Schadenfreude’s Little Sister
We have to fight the temptation to fixate on darkness and want the darkness to be darker still.
Been thinking a lot lately about something I can only describe as schadenfreude’s little sister.
You know schadenfreude, right? Such a fantastic word. (Thank you, German!) It is satisfaction and pleasure at someone else’s misfortune.
That wry smile that comes over your face when the jerk you can’t stand gets what’s coming to him. The interior “Yes!” you feel when someone you think is a total schmuck gets his well-earned comeuppance. It’s also just the thoughtless and heartless cheering over a stranger’s bad luck because it amuses us and makes us feel superior.
I’d bet we’ve all experienced schadenfreude to some degree, because we’re all human. It is, however, a sinful disposition, and one that requires confession and repentance. Charity asks better of us. Do not indulge yourself in schadenfreude.
Schadenfreude’s Little Sister
You and I should take heed that we don’t also indulge in her little sister: the stinginess of heart that makes us reluctant, even unwilling, to acknowledge the goodness in our “enemies.” The miserliness of spirit that makes us double-down and refuse to admit that someone we dislike is perhaps not as bad as we thought. Or at least not quite guilty of what we thought. Or not so unlike ourselves in many ways.
Take a look out there and it’s obvious that many, many people are determined to see the worst in others. Not just see the worst, but pronounce the worst, and then sentence the other in the harshest manner. How often do we see someone take a second look, or really listen to an opponent’s argument and say, “I hear what you’re saying”?
How often does someone say to another, “There’s more merit in your position than I thought”? Even if we still ultimately disagree with the other, is it not possible to even try to give the benefit of the doubt? To at least listen without hearing through our own filter of dislike and obstinance?
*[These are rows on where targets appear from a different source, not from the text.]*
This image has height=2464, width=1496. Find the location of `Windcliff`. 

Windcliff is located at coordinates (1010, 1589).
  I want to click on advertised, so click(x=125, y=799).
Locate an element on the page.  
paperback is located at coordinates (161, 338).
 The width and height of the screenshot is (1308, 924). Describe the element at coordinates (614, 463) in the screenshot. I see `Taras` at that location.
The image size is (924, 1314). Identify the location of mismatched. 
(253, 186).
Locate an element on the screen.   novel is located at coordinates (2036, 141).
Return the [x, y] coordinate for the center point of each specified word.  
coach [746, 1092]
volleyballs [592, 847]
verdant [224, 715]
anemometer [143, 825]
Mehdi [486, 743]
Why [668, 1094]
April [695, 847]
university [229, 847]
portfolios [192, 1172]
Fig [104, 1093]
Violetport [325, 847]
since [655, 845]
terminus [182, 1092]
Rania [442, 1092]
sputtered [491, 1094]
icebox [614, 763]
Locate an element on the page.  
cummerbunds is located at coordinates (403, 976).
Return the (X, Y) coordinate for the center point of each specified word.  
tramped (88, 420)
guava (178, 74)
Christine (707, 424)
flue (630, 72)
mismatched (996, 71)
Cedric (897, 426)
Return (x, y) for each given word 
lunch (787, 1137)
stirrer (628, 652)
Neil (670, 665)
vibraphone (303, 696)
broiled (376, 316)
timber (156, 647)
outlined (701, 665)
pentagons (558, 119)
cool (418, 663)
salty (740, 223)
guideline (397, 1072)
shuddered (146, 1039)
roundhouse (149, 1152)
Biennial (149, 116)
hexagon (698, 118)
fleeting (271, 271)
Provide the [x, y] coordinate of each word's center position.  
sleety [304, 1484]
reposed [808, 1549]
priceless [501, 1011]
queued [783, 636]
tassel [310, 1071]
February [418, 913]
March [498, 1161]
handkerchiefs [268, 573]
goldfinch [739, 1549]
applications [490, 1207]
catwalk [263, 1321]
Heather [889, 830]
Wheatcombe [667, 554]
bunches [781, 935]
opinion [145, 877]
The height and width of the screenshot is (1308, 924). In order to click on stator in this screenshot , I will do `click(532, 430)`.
There are many substantive issues about which we can heartily and legitimately disagree. There are many moral issues about which there is objective right and wrong, and never the twain shall get together for coffee. Even then, we are still called to charity and as much patience as we can muster. Truth and love must be inseparable, along with truth and mercy.
‘I Was Wrong’
We are obliged to acknowledge when we too harshly judged another, or flat-out wrongly judged another’s position or beliefs. A civil society of mature people requires the ability to say, “This person is not as bad as I thought. I was wrong.”
G.K. Chesterton said it beautifully:
There is nothing so satisfactory as finding that some man is better than we thought; there is no sensation so pleasant to a generous spirit as being convicted of calumny. — G.K. Chesterton, Daily News (London), June 26, 1901
What a thought — to be pleased to discover we have been proved wrong about someone. Let’s strive for generosity in spirit as far as we possibly can.
The Horrible Alternative
The alternative is simply horrible for everyone, and our poor nation is headed there too quickly.
But of course, the nation is made up of individuals, and it’s the individual who must choose how to behave, how to think, how to treat his neighbor and even his enemy.
C.S. Lewis illuminates it for us:
Suppose one reads a story of filthy atrocities in the paper. Then suppose something turns up that suggests that the story might not be quite true, or not quite so bad as it was made out. Is one’s first feeling, ‘Thank God, even they aren’t quite so bad as that,’ or is it a feeling of disappointment, and even a determination to cling to the first story for the sheer pleasure of thinking your enemies are as bad as possible? If it is the second then it is, I am afraid, the first step in a process which, if followed to the end, will make us into devils. You see, one is beginning to wish that black was a little blacker. If we give that wish its head, later on we shall wish to see grey as black, and then to see white itself as black. Finally we shall insist on seeing everything — God and our friends and ourselves included — as bad, and not be able to stop doing it: we shall be for ever in a universe of pure hatred.
Now, generosity of spirit on your part will be to not read the above and inject racism into it, since neither Lewis nor I mean anything of the sort. Alrighty? Good.
We have to fight the temptation to fixate on darkness and want the darkness to be darker still; to wish the filthy were even filthier. We will end up corrupting every spot of goodness we find, until even goodness itself is despised by us.
Send schadenfreude and her stingy little sister packing.